Gender-based violence also increases vulnerability to HIV transmission in several ways. Women (and men) who fear violence may be less able to refuse unprotected sex. Forced sex involving tears and lacerations can also increase the risk of HIV transmission. In addition, fear of experiencing gender-based violence in response to being found HIV positive can be a deterrent to testing. Confidentiality of results can be essential.
Transactional sexual relationships, involving exchanges of material gifts or services for sex, have also been linked with an increased risk of HIV infection. Transactional sex typically involves multiple partners and large age differences (usually between older men and younger women or girls). Younger women (and men) generally have lower negotiating power to insist on condom use.
CACS’s work
CACS's as an organization seeking to fundamentally transform the landscape of reproductive health and rights in Tanzania. We have defined the course of reproductive rights in facilitates on improving sexual and reproductive health as the key effort towards achieving Sustainable Development Goal 3, which calls for good health and well-being. It also advances Goal 5, which calls for gender equality, as well as many of the other goals included in the 2030 Agenda.

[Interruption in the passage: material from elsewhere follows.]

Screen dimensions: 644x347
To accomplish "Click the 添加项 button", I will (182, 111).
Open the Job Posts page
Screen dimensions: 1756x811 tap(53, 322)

CACS works with community to develop comprehensive efforts to ensure universal access to sexual and reproductive health care. In addition, CACS organization advocates for integrating the delivery of these services into primary health care, so it is as accessible as possible. This means, for instance, that a woman could address her family planning, antenatal care, HIV testing and general health needs all in one place.